Здесь же, за столом, уже за полночь Харальд договорился с Владимиром, что его свадьба с Елисавой будет справлена в Новгороде, причем сразу же, как только закончатся необходимые приготовления. Он уверял, что с самого начала, когда вез невесту на север, рассчитывал сделать именно так. Елисава тоже не хотела ждать. Она не знала, где сейчас находится Ивар сын Хакона и прочие послы Магнуса. Им-то совсем не понравится нынешнее положение дел, и они, возможно, решатся раскрыть Владимиру глаза на истинные намерения Ярослава Киевского.
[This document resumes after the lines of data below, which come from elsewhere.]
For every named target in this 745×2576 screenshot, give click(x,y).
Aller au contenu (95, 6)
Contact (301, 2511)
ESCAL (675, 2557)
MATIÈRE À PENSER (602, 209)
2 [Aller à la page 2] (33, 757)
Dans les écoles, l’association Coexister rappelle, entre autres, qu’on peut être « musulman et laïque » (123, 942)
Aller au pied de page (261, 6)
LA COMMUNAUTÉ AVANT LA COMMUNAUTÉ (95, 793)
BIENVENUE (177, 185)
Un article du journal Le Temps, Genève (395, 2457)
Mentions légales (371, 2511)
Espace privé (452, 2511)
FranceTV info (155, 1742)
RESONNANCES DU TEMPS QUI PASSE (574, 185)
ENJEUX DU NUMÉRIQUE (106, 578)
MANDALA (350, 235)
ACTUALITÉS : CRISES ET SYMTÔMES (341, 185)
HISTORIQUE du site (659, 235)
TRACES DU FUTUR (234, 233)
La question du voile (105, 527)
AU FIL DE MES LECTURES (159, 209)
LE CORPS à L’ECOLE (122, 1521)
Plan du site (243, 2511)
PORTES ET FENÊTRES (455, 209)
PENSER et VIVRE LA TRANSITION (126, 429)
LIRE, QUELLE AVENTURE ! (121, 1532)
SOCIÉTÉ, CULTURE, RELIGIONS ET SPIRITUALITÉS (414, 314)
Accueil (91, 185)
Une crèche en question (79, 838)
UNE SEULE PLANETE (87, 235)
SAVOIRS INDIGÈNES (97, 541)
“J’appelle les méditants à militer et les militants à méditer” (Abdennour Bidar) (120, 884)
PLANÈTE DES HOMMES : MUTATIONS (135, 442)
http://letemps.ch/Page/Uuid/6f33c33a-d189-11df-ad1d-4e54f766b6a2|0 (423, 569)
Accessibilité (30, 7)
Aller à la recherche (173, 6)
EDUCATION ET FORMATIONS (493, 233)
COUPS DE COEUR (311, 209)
Все же лучше, если к тому времени свадьба будет сыграна и молодые уедут. И пусть Харальд не слишком хорошо расстался с Ярославом, тот, оказавшись на положении тестя, раньше или позже примирится с этим родством. Особенно когда Харальд добьется признания в качестве конунга Норвегии. А в том, что Харальд всегда добивается своего, Елисава не сомневалась.
Глава 21
Уже на другой день, проспавшись после пира, Владимир велел тиунам начать приготовления к свадьбе: сделать припасы и разослать приглашения тем знатным родам, которые не были с ним в походе. Епископ Лука Ждята изъявил согласие венчать. Елисава с боярынями проветривала свое приданое, пережившее столько приключений и слегка подмокшее. Княжну наполняло чувство счастья, покоя и удовлетворенности: наконец-то ее судьба была решена, она любила Харальда и была любима им, а впереди их ждала новая увлекательная жизнь в Норвегии. Она сделает то, что до нее делали ее мать и бабка: пересечет Варяжское море, чтобы связать две могущественные королевские семьи узами родства, даст жизнь новым побегам, станет матерью новых поколений королей и воинов. Если она сталкивалась с Харальдом, он смотрел на нее многозначительно и радостно, будто намекал на их общую тайну. И Елисава, понимая, что он имеет в виду, в смущении опускала глаза.
Однажды, дня через три, выйдя в гридницу, Елисава заметила смутно знакомое лицо. Где-то она видела этого человека, стоявшего перед Владимиром и воеводой Остромиром. По виду варяг, средних лет, с обветренным лицом, сальными светлыми волосами, шрамом на лбу… Нет, она его не знает… Или он ей кого-то напоминает?